## TASK DETAILS
Print all the entries verbatim.

## DATA EXTRACT
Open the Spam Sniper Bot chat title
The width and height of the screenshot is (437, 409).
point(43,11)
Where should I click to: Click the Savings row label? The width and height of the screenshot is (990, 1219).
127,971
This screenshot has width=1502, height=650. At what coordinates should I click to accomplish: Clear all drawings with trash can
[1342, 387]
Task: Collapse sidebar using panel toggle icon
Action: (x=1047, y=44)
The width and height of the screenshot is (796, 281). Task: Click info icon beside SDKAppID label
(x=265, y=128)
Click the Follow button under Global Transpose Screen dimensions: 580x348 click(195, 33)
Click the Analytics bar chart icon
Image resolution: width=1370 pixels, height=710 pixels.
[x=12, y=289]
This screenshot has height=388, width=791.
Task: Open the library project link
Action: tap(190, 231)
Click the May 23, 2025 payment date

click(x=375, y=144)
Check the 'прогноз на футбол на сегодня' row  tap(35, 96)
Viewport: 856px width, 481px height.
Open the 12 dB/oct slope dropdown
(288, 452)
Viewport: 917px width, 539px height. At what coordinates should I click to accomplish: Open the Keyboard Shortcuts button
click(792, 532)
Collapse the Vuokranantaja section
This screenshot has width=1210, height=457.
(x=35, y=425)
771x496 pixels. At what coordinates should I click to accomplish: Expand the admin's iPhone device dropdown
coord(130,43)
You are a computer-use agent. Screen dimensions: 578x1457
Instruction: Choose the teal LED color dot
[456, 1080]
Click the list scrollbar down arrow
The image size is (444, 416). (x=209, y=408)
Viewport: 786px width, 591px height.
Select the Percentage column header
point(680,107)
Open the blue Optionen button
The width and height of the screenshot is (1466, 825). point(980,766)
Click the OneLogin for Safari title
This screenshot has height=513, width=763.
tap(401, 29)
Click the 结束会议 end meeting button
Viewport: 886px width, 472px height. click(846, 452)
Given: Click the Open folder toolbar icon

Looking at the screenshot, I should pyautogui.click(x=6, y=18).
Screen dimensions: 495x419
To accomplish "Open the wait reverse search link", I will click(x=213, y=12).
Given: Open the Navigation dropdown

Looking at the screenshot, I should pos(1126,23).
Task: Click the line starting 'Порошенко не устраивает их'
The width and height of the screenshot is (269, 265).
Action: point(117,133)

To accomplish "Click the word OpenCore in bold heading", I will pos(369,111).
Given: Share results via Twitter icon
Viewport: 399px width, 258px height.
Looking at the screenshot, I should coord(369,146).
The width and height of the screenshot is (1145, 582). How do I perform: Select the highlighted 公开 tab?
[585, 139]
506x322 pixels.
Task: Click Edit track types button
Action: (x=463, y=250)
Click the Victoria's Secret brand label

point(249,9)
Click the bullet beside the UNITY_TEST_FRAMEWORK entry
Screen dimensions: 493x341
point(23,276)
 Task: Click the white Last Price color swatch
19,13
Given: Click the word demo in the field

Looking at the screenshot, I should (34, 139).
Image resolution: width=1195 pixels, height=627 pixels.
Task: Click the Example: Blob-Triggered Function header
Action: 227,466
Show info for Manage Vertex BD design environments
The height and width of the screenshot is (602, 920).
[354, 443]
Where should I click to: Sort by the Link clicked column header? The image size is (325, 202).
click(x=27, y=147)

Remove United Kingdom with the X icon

## YOUR SOLUTION
Open the Spam Sniper Bot chat title
The width and height of the screenshot is (437, 409).
point(43,11)
Where should I click to: Click the Savings row label? The width and height of the screenshot is (990, 1219).
127,971
This screenshot has width=1502, height=650. At what coordinates should I click to accomplish: Clear all drawings with trash can
[1342, 387]
Task: Collapse sidebar using panel toggle icon
Action: (x=1047, y=44)
The width and height of the screenshot is (796, 281). Task: Click info icon beside SDKAppID label
(x=265, y=128)
Click the Follow button under Global Transpose Screen dimensions: 580x348 click(195, 33)
Click the Analytics bar chart icon
Image resolution: width=1370 pixels, height=710 pixels.
[x=12, y=289]
This screenshot has height=388, width=791.
Task: Open the library project link
Action: tap(190, 231)
Click the May 23, 2025 payment date

click(x=375, y=144)
Check the 'прогноз на футбол на сегодня' row  tap(35, 96)
Viewport: 856px width, 481px height.
Open the 12 dB/oct slope dropdown
(288, 452)
Viewport: 917px width, 539px height. At what coordinates should I click to accomplish: Open the Keyboard Shortcuts button
click(792, 532)
Collapse the Vuokranantaja section
This screenshot has width=1210, height=457.
(x=35, y=425)
771x496 pixels. At what coordinates should I click to accomplish: Expand the admin's iPhone device dropdown
coord(130,43)
You are a computer-use agent. Screen dimensions: 578x1457
Instruction: Choose the teal LED color dot
[456, 1080]
Click the list scrollbar down arrow
The image size is (444, 416). (x=209, y=408)
Viewport: 786px width, 591px height.
Select the Percentage column header
point(680,107)
Open the blue Optionen button
The width and height of the screenshot is (1466, 825). point(980,766)
Click the OneLogin for Safari title
This screenshot has height=513, width=763.
tap(401, 29)
Click the 结束会议 end meeting button
Viewport: 886px width, 472px height. click(846, 452)
Given: Click the Open folder toolbar icon

Looking at the screenshot, I should pyautogui.click(x=6, y=18).
Screen dimensions: 495x419
To accomplish "Open the wait reverse search link", I will click(x=213, y=12).
Given: Open the Navigation dropdown

Looking at the screenshot, I should pos(1126,23).
Task: Click the line starting 'Порошенко не устраивает их'
The width and height of the screenshot is (269, 265).
Action: point(117,133)

To accomplish "Click the word OpenCore in bold heading", I will pos(369,111).
Given: Share results via Twitter icon
Viewport: 399px width, 258px height.
Looking at the screenshot, I should coord(369,146).
The width and height of the screenshot is (1145, 582). How do I perform: Select the highlighted 公开 tab?
[585, 139]
506x322 pixels.
Task: Click Edit track types button
Action: (x=463, y=250)
Click the Victoria's Secret brand label

point(249,9)
Click the bullet beside the UNITY_TEST_FRAMEWORK entry
Screen dimensions: 493x341
point(23,276)
 Task: Click the white Last Price color swatch
19,13
Given: Click the word demo in the field

Looking at the screenshot, I should (34, 139).
Image resolution: width=1195 pixels, height=627 pixels.
Task: Click the Example: Blob-Triggered Function header
Action: 227,466
Show info for Manage Vertex BD design environments
The height and width of the screenshot is (602, 920).
[354, 443]
Where should I click to: Sort by the Link clicked column header? The image size is (325, 202).
click(x=27, y=147)

Remove United Kingdom with the X icon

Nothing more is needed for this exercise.